The accent of this name is given by Byron sometimes on the first and sometimes on the second syllable—

Stralenheim, altho’ noble, is unheeded.
   —Act iii. 4.

The daughter of dead Stralenhelm, your foe.
   —Act iv. 1.

Strange Story (A), a novel by lord Lytton (1862). Its object is to show that man and nature too require to be set off by the supernatural.

Stranger (The), the count Waldbourg. He married Adelaide at the age of 16; she had two children by him, and then eloped. The count, deserted by his young wife, lived a roving life, known only as “The Stranger;” and his wife, repenting of her folly, under the assumed name of Mrs. Haller, entered the service of the countess Wintersen, whose affection she secured. In three years’ time, “the stranger” came by accident into the same neighbourhood, and a reconciliation took place.

His servant Francis says he is “a good master, though one almost loses the use of speech by living with him. A man kind and dear, though I cannot understand him. He rails against the whole world, and yet no beggar leaves his door unsatisfied. I have now lived three years with him, and yet I know not who he is. A hater of society, no doubt … [with] misanthropy in the head, not in the heart.”—B. Thompson: The Stranger, i. 1 (1797).

Extracted data entries

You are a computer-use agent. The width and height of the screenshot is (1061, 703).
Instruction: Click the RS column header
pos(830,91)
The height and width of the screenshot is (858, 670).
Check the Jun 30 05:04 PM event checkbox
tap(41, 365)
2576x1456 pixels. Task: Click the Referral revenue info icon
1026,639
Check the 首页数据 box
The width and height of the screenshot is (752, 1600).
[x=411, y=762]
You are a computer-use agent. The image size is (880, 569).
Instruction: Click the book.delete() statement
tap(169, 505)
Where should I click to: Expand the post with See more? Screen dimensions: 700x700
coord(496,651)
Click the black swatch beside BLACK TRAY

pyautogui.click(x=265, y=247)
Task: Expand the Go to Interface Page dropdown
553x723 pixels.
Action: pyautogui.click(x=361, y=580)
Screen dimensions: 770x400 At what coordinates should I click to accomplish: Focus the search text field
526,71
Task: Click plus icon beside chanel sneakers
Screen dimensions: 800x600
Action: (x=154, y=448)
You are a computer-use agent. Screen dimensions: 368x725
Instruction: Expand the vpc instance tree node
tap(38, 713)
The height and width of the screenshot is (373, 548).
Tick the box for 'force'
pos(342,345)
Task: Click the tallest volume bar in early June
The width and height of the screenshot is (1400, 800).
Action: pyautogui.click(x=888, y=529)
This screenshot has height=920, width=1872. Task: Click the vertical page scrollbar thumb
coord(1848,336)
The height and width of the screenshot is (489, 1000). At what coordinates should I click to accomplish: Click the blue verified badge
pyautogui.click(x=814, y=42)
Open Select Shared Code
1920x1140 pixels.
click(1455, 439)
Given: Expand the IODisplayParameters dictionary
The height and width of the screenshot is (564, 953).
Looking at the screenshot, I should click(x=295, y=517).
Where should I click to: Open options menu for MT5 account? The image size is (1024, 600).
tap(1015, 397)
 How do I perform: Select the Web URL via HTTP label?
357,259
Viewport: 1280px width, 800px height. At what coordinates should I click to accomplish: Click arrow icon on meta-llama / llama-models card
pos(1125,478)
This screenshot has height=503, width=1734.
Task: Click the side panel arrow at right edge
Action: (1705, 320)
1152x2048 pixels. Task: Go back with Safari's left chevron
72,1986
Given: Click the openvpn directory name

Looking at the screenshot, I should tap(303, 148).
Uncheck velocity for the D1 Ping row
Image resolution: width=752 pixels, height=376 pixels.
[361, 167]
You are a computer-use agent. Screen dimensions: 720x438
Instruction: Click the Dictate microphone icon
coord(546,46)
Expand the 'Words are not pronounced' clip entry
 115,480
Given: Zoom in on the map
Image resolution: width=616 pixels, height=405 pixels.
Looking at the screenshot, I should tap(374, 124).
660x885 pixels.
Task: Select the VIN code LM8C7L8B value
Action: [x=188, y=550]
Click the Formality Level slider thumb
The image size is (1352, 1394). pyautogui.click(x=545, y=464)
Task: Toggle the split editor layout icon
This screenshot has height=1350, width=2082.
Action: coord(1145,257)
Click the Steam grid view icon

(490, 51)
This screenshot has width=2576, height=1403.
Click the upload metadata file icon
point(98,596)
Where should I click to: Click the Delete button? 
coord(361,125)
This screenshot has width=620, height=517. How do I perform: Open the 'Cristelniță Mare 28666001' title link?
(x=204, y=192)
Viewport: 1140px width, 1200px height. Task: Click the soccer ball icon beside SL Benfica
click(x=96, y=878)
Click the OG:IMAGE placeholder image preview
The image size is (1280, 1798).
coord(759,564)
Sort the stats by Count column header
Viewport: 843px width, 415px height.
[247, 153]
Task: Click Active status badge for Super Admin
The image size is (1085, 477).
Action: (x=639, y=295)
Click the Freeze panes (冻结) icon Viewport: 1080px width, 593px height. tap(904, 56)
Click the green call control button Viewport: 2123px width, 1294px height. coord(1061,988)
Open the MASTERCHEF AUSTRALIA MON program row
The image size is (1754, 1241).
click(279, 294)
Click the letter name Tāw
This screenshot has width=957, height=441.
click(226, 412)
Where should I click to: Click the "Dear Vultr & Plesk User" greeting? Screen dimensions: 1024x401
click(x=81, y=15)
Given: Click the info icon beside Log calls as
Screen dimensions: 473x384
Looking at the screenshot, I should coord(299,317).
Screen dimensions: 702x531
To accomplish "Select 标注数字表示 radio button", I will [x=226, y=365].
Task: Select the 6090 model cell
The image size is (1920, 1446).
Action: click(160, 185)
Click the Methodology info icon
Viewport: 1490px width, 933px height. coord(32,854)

> [Task list]
**a)** In the excerpt, what assumed name does Adelaide use when she enters the service of the countess Wintersen?
**b)** Substitute "drop-down menu" for "dropdown" in the entries, from their first line through the line containing "Looking at the screenshot, I should click(x=295, y=517).", changing nothing else. Return only those lines.

> [Solutions to the exercise]
**a)** Mrs. Haller

**b)**
You are a computer-use agent. The width and height of the screenshot is (1061, 703).
Instruction: Click the RS column header
pos(830,91)
The height and width of the screenshot is (858, 670).
Check the Jun 30 05:04 PM event checkbox
tap(41, 365)
2576x1456 pixels. Task: Click the Referral revenue info icon
1026,639
Check the 首页数据 box
The width and height of the screenshot is (752, 1600).
[x=411, y=762]
You are a computer-use agent. The image size is (880, 569).
Instruction: Click the book.delete() statement
tap(169, 505)
Where should I click to: Expand the post with See more? Screen dimensions: 700x700
coord(496,651)
Click the black swatch beside BLACK TRAY

pyautogui.click(x=265, y=247)
Task: Expand the Go to Interface Page drop-down menu
553x723 pixels.
Action: pyautogui.click(x=361, y=580)
Screen dimensions: 770x400 At what coordinates should I click to accomplish: Focus the search text field
526,71
Task: Click plus icon beside chanel sneakers
Screen dimensions: 800x600
Action: (x=154, y=448)
You are a computer-use agent. Screen dimensions: 368x725
Instruction: Expand the vpc instance tree node
tap(38, 713)
The height and width of the screenshot is (373, 548).
Tick the box for 'force'
pos(342,345)
Task: Click the tallest volume bar in early June
The width and height of the screenshot is (1400, 800).
Action: pyautogui.click(x=888, y=529)
This screenshot has height=920, width=1872. Task: Click the vertical page scrollbar thumb
coord(1848,336)
The height and width of the screenshot is (489, 1000). At what coordinates should I click to accomplish: Click the blue verified badge
pyautogui.click(x=814, y=42)
Open Select Shared Code
1920x1140 pixels.
click(1455, 439)
Given: Expand the IODisplayParameters dictionary
The height and width of the screenshot is (564, 953).
Looking at the screenshot, I should click(x=295, y=517).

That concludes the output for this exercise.